It is important that you are familiar with the points below and that you bear them in mind while you are drafting an academic paper/dissertation. What’s more, when you have finished your paper, you may think your work is ready to be handed in. However, you should put it away for a few days and take some distance from it. Then go over it once more and check out the list below. You can also ask a classmate to read it, so that you can have second opinion about your work. This will also give you the opportunity to introduce improvements, if necessary, before handing the paper to your professor.
Have I answered the topic?
It might be the case that the assignment you have written is too general and does not address the topic properly, or, even worse, that it does not deal with the topic at all. Similarly, it could also well be that it deals with only one aspect of the topic and offers, therefore, an `incomplete approach´. You must consider that in a paper you are showing all your knowledge about the subject. It is not a question of repeating a lecturer´s notes but developing your own ideas about the topic and putting them down on paper. In the anglosaxon higher education system, you are expected to contribute your own ideas and to have critical approach to any piece of writing rather than repeating the notes you have taken in class.
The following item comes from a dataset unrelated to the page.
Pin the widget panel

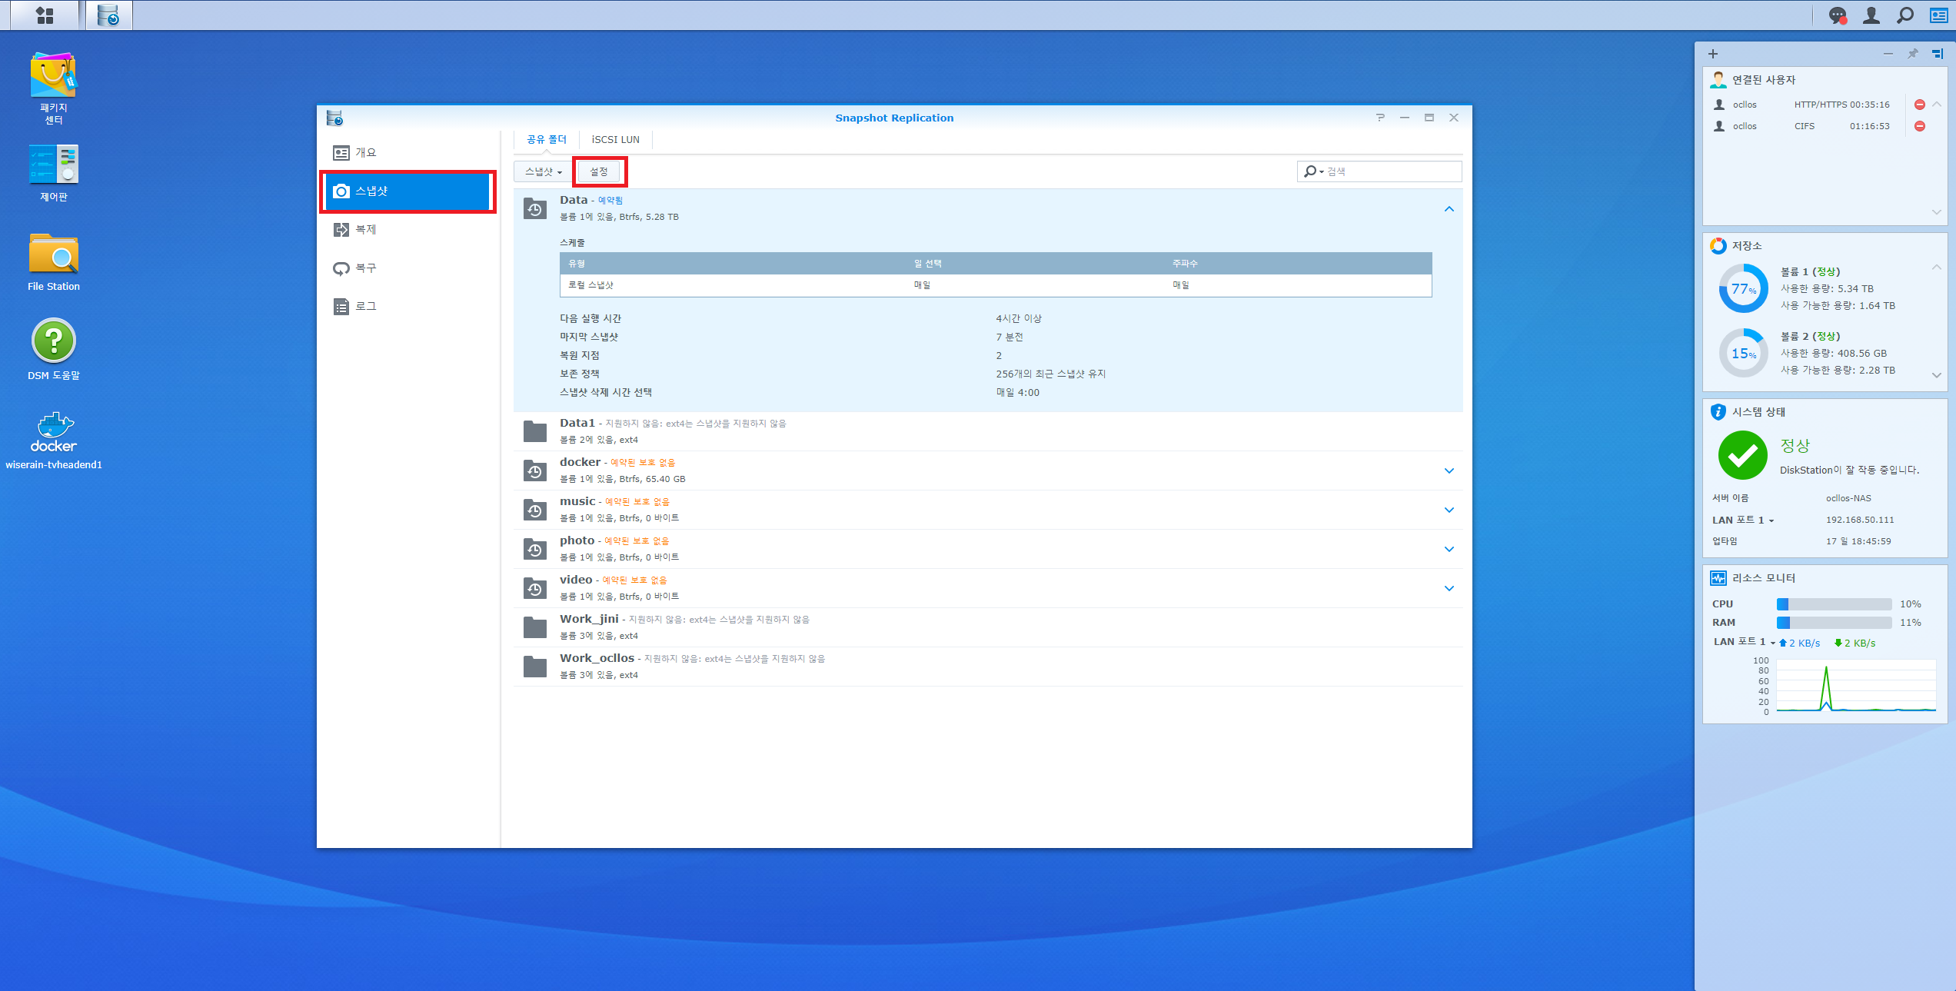point(1912,54)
Is my piece of work coherent?
Coherence is the logical development of the ideas that are put forward in a piece of writing. It is the author’s task, therefore, to establish the link between those ideas. The better the ideas are related to each other, the more coherent your academic paper will be. It will also be easier to understand what you, the writer, mean.
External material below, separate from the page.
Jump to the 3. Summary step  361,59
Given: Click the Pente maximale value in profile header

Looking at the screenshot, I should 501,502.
The writer of an academic paper has to establish the connection among the different textual elements in a text, otherwise it might be the case that the reader does not discover the link among those elements or he does not relate them the way you would like it to be.
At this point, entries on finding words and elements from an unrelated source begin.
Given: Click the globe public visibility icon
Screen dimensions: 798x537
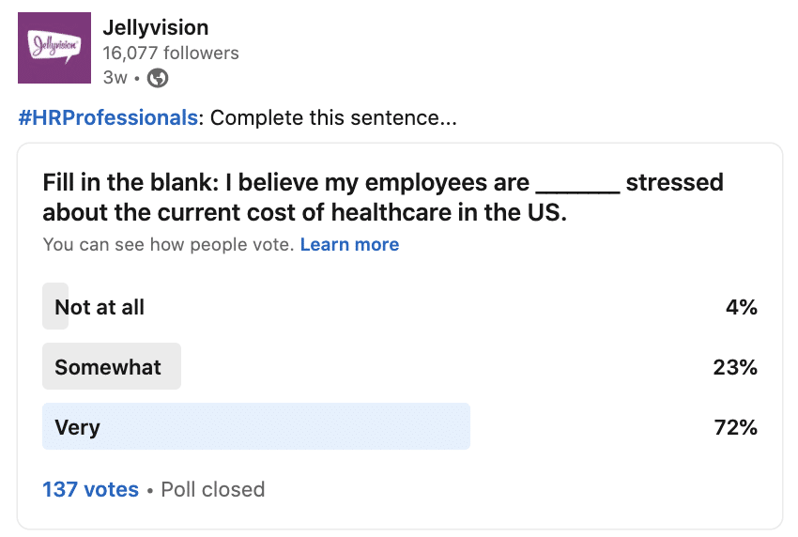Looking at the screenshot, I should coord(158,78).
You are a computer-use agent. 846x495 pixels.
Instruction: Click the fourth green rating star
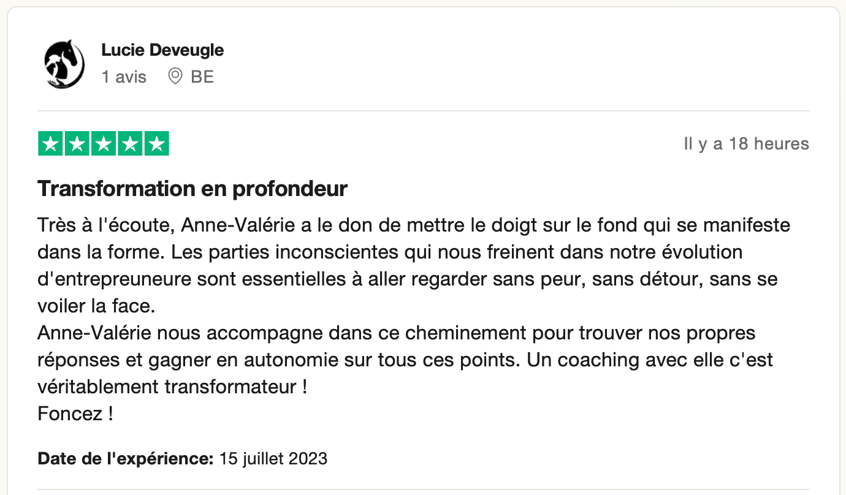click(x=130, y=144)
Is there cohesion in my paper?
Textual coherence is directly related to textual organization and the sequencing of ideas. The use of discourse markers or connectors will help to put forward ideas in such a way that it seems that they have a closer connection between among each other. Cohesion in a text will be achieved if you use discourse markers/ connectors properly and the ideas in the text are chronologically presented If the ideas in a text are coherent the rest of formal elements in the text will fall into place and help to give it more cohesion. You should try and avoid repetition of ideas and the use of unnecessary words. Go for rich and varied vocabulary.
Am I using the right register?
The reader or our academic paper/ dissertation is not going to be a friend or a relative, but a university lecturer and therefore a specialist in the subject or someone whose knowledge about the topic is much wider and deeper than yours. Your reader expects you to write in a formal way, not as if you were texting our friends. Hence, the style you use must be formal and you must have an eye for possible register mistakes. You should avoid vocabulary that is too familiar and as you will have imagined, slang is definitely out of place. Similarly, you should also avoid the opposite. That’s the use of too many words or expressions that are not in use any more and that may hide the meaning behind your words.
Clarity and concision are the rules of thumb in a good academic paper.
Do I use spelling and punctuation well?
An academic paper which has no punctuation or uses it wrongly will cause a very poor impression. The same applies if there are spelling mistakesTherefore, it is advisable that, apart from using the speller check application in your computer, you make a printout of your work to spot punctuation and spelling mistakes that the speller check will not have identified. Those mistakes can easily be overlooked when working on the computer. Besides there are words and mistakes that the speller check does not recognize and will consider to be wrong when in fact you know they are right.
Remember that spelling and punctuation conventions can vary from language to language. You should find out about those conventions if you are writing in a language that is not your own.
Do I use the language well?
If you are writing in your mother tongue, there should be no or hardly any grammar, spelling, punctuation and word order mistakes. On the contrary, if you are going to write your assignment in a language that you do not master, it is most likely that you will make mistakes and that you will make more mistakes than in your own mother tongue. That’s why you should make sure that you know the spelling and punctuation rules and written conventions in the language you are going to write your piece of work in. Sometimes these mistakes will make it difficult for the reader, in this case your tutor, to understand what you mean, which not only causes a poor impression about the writer but also has a direct influence on the final mark. It is convenient that you ask a classmate to read through your paper so that he can make suggestions about it and point out possible mistakes you have overlooked.
When am I plagirizing?
Plagiariazing consists in presenting as your own ideas that you have borrowed from an autor. Plagiarizing is a very serious mistake that should be avoided. If you wish to include a writer’s ideas you should include quotations, which will clearly show that those ideas are not yours. You can also paraphrase a writer’s words Paraphrasing does not mean to change some words from the original source but to express those ideas in your own words. If you do, it is advisable that you compare your version and the original to see that the similarities are minimal. Yet, some academic institutions frown upon it and it is not a good idea at all that you constantly paraphrase ideas by other authors.